« La situation est très inégale entre les entreprises. Les informations, que les délégués syndicaux sur sites nous communiquent, font état d’une mise en place progressive des consignes de sécurité, avec des situations extrêmes où les conditions de travail, trois jours après les premières mesures de confinement, étaient encore proches de la normale, avec tout au plus la mise à disposition de gel hydroalcoolique à l’entrée des ateliers, constate Richard Roze, secrétaire fédéral de FGTA* Force Ouvrière pour le secteur de la viande. Pour ces raisons, nous avons interpelé les pouvoirs publics, pour qu’ils demandent aux chefs d’entreprise de protéger et de prendre des mesures pour rassurer leurs salariés. »

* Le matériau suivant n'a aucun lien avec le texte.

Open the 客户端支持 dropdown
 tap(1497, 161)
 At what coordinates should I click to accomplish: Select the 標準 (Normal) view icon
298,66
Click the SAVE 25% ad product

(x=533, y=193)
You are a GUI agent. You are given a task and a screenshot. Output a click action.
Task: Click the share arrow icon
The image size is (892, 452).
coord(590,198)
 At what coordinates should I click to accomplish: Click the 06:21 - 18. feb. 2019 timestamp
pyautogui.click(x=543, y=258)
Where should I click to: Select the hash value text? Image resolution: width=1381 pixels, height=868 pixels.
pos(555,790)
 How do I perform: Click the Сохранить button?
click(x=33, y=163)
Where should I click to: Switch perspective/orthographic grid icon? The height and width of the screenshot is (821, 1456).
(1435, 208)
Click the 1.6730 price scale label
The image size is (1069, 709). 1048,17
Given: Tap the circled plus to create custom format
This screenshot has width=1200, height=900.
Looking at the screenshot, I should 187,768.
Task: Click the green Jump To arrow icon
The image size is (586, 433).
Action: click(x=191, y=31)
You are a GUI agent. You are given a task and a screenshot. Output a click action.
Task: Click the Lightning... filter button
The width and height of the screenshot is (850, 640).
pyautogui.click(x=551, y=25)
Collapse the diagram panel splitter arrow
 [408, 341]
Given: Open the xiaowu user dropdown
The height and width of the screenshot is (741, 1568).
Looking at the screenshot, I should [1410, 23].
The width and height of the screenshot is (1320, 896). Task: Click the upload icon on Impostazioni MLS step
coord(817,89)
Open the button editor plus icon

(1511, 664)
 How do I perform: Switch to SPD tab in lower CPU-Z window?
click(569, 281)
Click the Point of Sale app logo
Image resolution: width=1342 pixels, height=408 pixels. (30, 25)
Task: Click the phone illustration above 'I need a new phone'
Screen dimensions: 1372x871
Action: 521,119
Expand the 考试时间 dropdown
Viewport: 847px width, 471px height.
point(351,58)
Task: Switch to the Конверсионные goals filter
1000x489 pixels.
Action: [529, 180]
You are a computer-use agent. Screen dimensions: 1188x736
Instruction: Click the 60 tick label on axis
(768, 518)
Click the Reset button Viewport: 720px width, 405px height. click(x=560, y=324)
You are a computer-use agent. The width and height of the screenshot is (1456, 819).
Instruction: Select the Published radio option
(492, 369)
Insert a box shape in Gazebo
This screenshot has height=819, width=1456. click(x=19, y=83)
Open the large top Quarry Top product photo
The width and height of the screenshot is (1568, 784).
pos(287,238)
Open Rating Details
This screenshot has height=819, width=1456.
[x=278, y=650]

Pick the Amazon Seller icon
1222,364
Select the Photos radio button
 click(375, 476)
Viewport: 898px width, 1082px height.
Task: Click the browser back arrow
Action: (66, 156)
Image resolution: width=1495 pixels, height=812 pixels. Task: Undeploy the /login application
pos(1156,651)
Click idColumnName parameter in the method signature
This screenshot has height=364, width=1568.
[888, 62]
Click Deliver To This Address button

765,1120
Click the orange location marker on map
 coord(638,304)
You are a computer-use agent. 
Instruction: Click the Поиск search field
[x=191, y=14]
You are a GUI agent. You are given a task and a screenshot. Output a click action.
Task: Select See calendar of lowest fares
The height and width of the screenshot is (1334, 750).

Vaincre l’inquiétude par des moyens. « Nous avons des retours de personnels en larmes parce qu’inquiets, explique Patricia Drevon, secrétaire fédéral de la FGTA-FO pour le secteur de la volaille (en photo). Dans certains ateliers hors transformation de produits nus, les opérateurs travaillaient sans masque, épaule contre épaule. Des entreprises, même de grands groupes, étaient peu réceptives aux demandes des représentants du personnel au début du confinement. Notre champ de revendications immédiates est évidemment la mise à disposition de masques pour chaque salarié, mais également des aménagements tels qu’un décalage horaire d’entrée-sortie des vestiaires, le respect des distances de sécurité, la suppression temporaire de l’usage des tourniquets, le nettoyage des postes de conduite des chariots et divers équipements de transport entre chaque utilisateur, la fourniture de lingettes désinfectantes à proximité des claviers d’ordinateur, etc. Les salariés et leurs représentants ont parfaitement conscience des points de contaminations possibles, ils doivent être entendus sans mépris, comme c’est malheureusement trop souvent le cas. Nous voulons aussi un suivi en commission CSSCT de CSE du nombre d’arrêts maladie, atelier par atelier, pour vérifier s’il y a eu contamination sur le lieu de travail.

Des primes à la hauteur des efforts. Enfin, la fédération de l’agroalimentaire FO réclame, depuis le début du confinement, des primes pour un juste rendu des efforts accomplis et du volontarisme des salariés en cette période de crise. « Dans beaucoup d’entreprises, la surcharge de travail et les heures supplémentaires du fait du lissage annuel du temps de travail ne donneront pas lieu à des rémunérations supplémentaires mais simplement à des récupérations sans un sous de plus. De véritables primes sont plus que nécessaires si on considère la faiblesse des salaires en atelier, de très peu au-dessus du Smic, d’autant que l’épreuve de force, subie par les salariés lors de la contre-réforme des retraites, a laissé beaucoup d’amertume chez des opérateurs qui n’ont pas vraiment les moyens de faire grève », rappelle Richard Roze.

*Fédération générale des travailleurs de l’agriculture, de l’alimentation, des tabacs et des services annexes.